**The problem**
Your reply must hold the lines from the one containing "Image resolution: width=1456" to the end of the entries, copied exactly, with pictures excluded.

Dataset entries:
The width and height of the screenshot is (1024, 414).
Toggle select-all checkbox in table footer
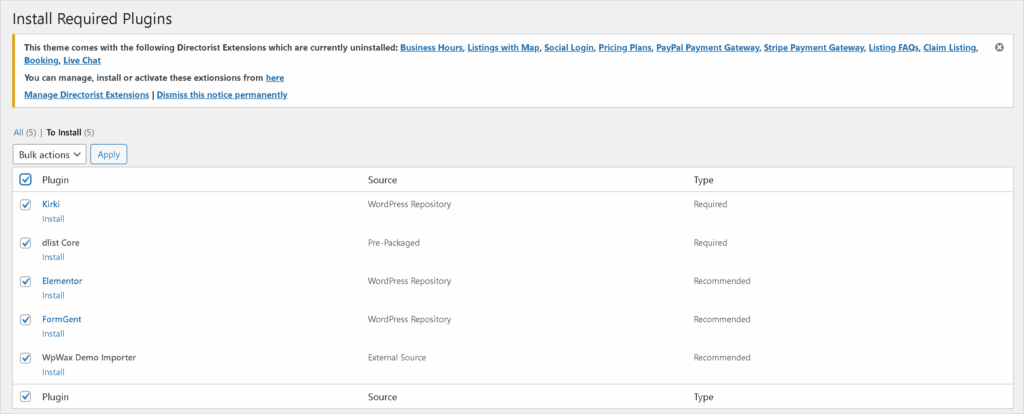26,397
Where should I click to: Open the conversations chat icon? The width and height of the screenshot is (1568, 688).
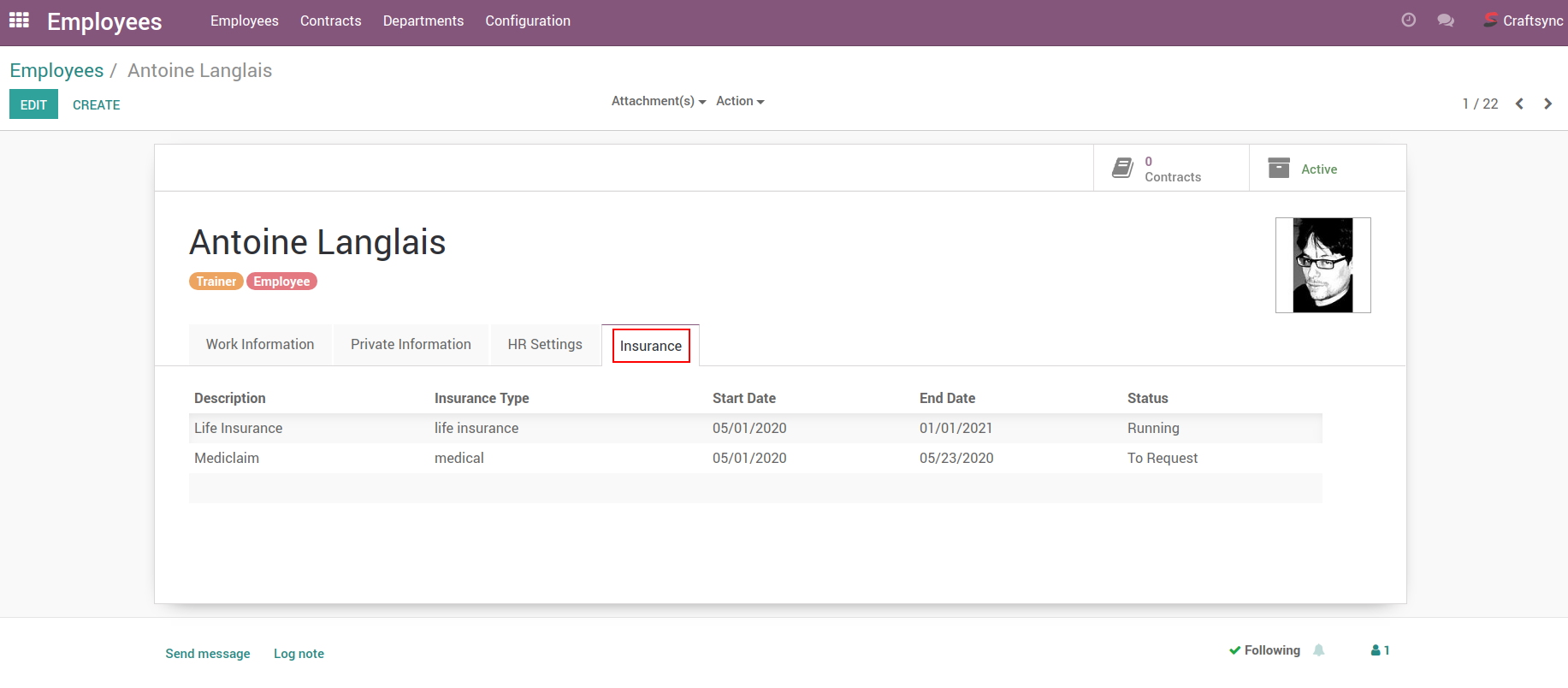[x=1446, y=21]
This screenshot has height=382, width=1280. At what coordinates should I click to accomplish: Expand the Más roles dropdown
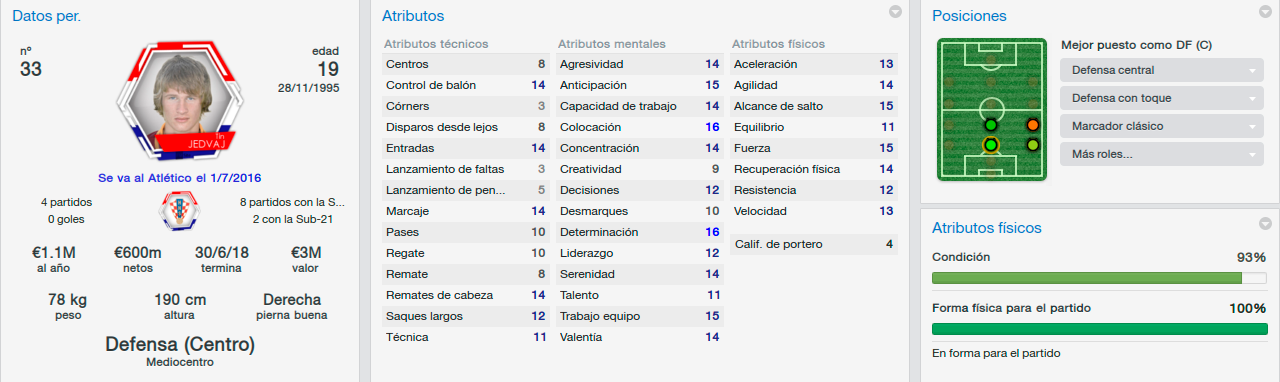click(1161, 154)
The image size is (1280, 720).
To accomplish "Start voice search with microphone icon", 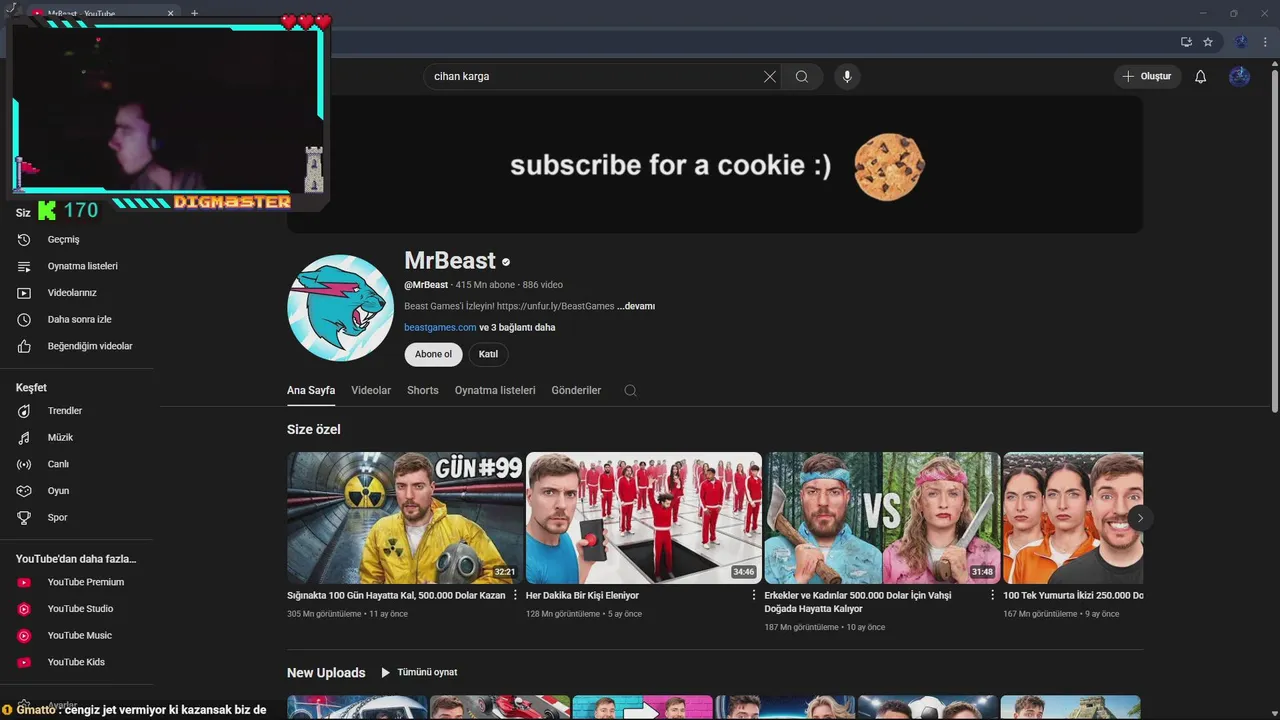I will 847,77.
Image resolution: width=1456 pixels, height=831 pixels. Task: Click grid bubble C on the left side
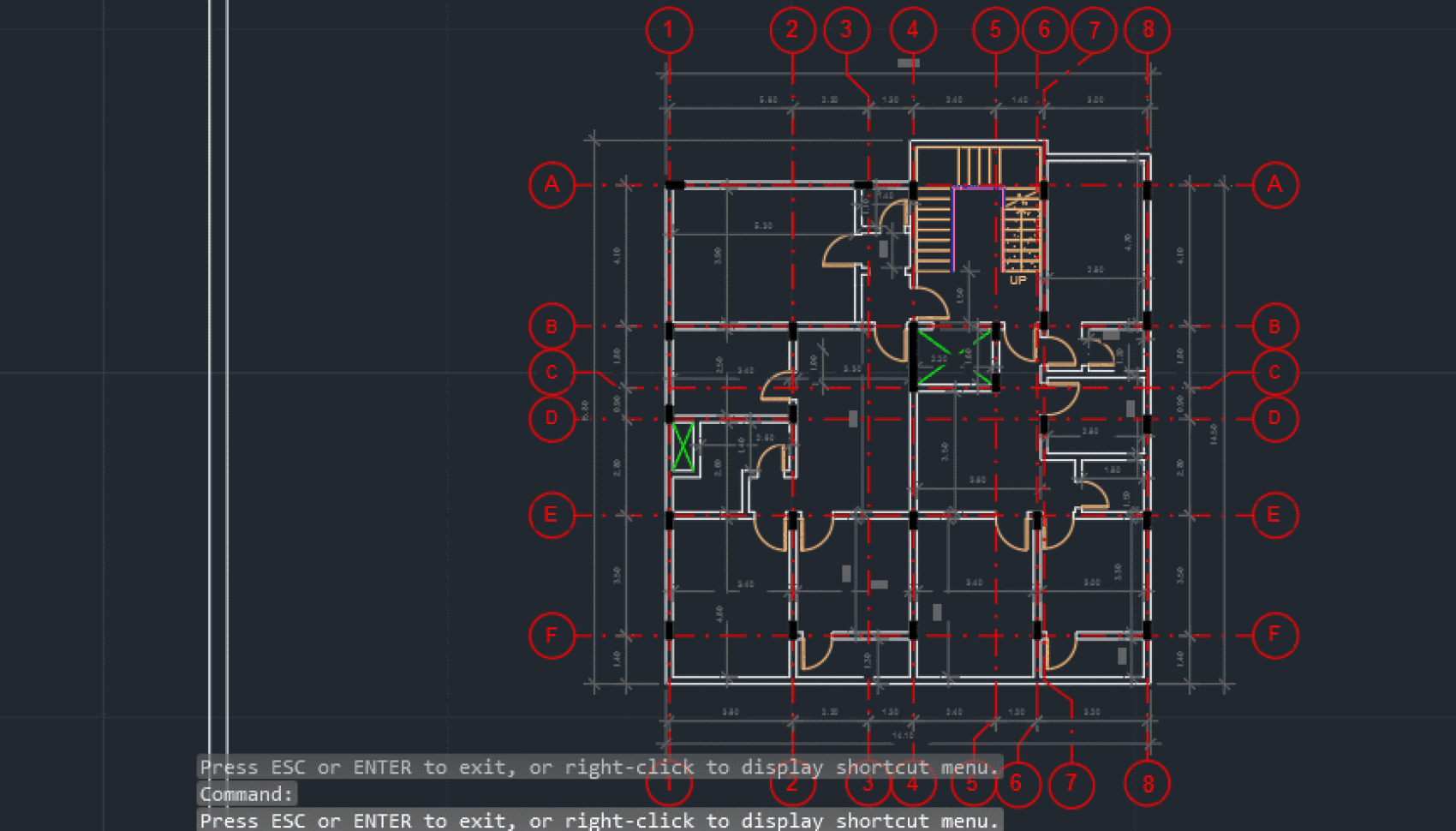tap(552, 372)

**Exercise answer**
Image resolution: width=1456 pixels, height=831 pixels. Task: Click grid bubble C on the left side
tap(552, 372)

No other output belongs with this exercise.